There is an old proverb that says three monks cannot haul water to provide for themselves. There happened to be three real monks discussing this actual story from every angle at their small, new monastery on the cliff. One, who happened to know a bit of math and logic, which is poetry after all, suggested that they remain as three monks but pretend to be alone when it came to chores. The other two readily agreed and the rest of the day was spent in hauling water, each one carrying his own bucket. By nightfall, they had stored the equivalent of a reservoir and decided to celebrate with some tea. Apparently, we have no firewood for boiling tea and making dinner, said the first monk, a little disappointed. To hell with proverbs! said the third monk. Tonight we will fast, said the second monk, and tomorrow we can talk about economics, which I happen to know something about. Perhaps some division of labour might be necessary. The other monks agreed, for economics is also poetry, and there is nothing more beautiful than a life of contemplation and poetics in the wilderness of mountains and waters.

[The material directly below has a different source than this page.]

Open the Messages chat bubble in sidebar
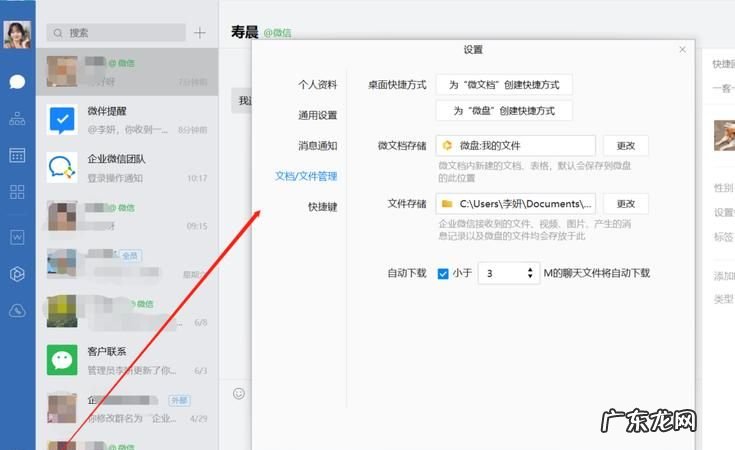click(17, 82)
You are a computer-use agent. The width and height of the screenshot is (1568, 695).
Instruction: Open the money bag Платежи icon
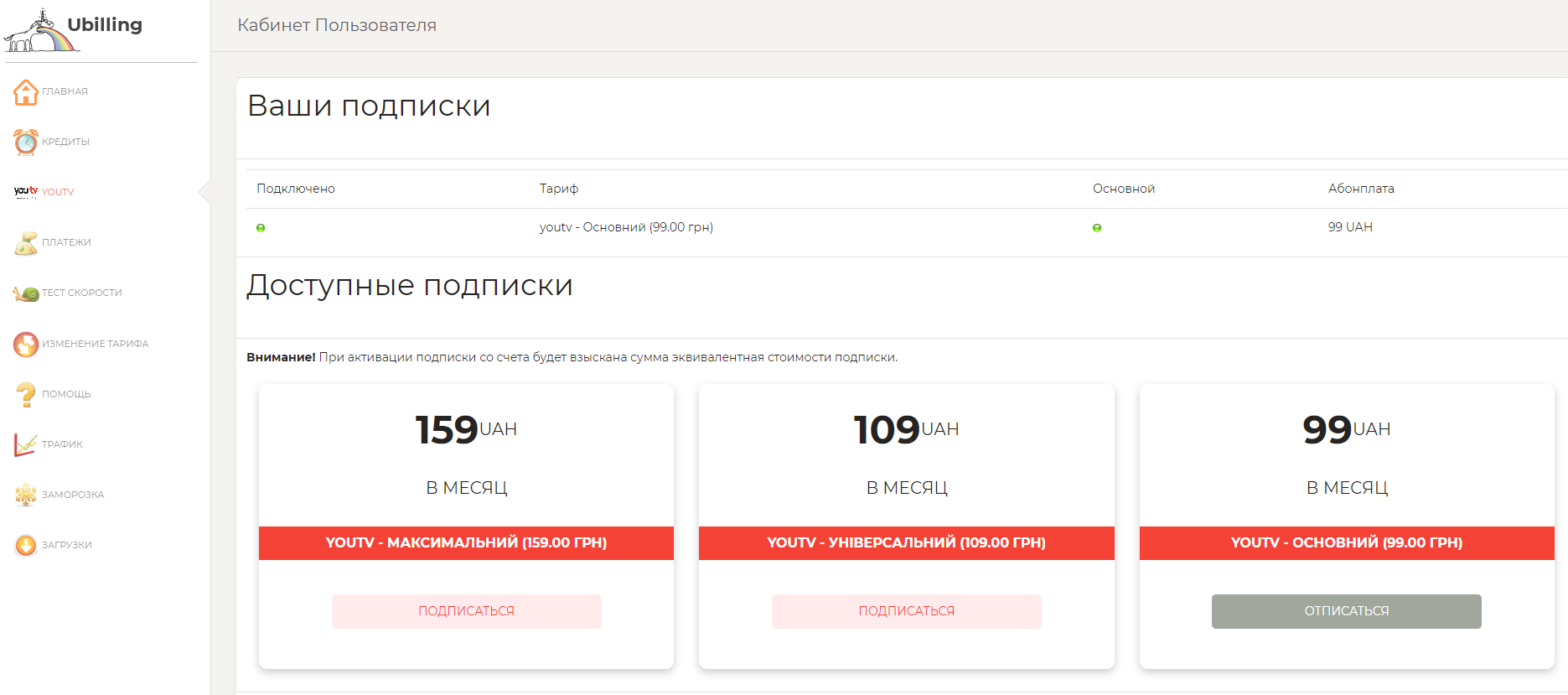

The mound of sand rose pale and smoky in the blue night of great stars as a light breeze constantly added and subtracted grains of sand to and from its mass. The lost assassin thus perceived the merciless impossibility of death, the momentous eternity, the shattering and reassembling of numbers and words, and the distance of distance.
A logician spent years testing word problems, striving with paradoxes and studying all the arcana of mathematics, physics, and philosophy. Through various tests and formulas, he came to the conclusion that there were many logics—some which worked together well, some which contradicted others, and even some which contradicted themselves while remaining valid. There seemed to be no way to unify and map all the logics into one great logic.There were days when logic seemed to darken his mind like the desert sun; there were nights when logic lifted him on the wings of white birds to sail off to the stars. The poor man grew tired and ill. At last, he traveled one day and one night over the desert to an old weathered church, and confessed to his priest: I believe in the faith, I do not believe in logic, but I do not believe in an illogical faith. Worried for his health, the priest blessed him and sent him on a pilgrimage, giving him a map of the exact route to take. On the first segment of the journey, he encounteed the smallest oasis he had ever seen. On the second segment of the journey, he passed through the mountains and watched racing clouds and falling rain. On the third segment of the journey, he arrived at the shore and beheld the sand dunes and the immeasurable sea beyond. As an apostle once said, perhaps mystically or symbolically, everything was made of water and by water. There on the beautiful shore the logician wept, for a saint who weeps is analogous to a saint who walks on water.
[credit to Simone Weil for the last analogy]
One scientist ran into another. The first one said, I have worked tirelessly and have found 10,000 different light bulbs that do not work. Not to worry, said the other scientist; you have actually found 10,000 parallel universes where they do work, and they are shining their bright lights right now. Who will handle my patents in those other universes? the first scientist joked. Who said you were the inventor in those 10,000 other universes? the other replied.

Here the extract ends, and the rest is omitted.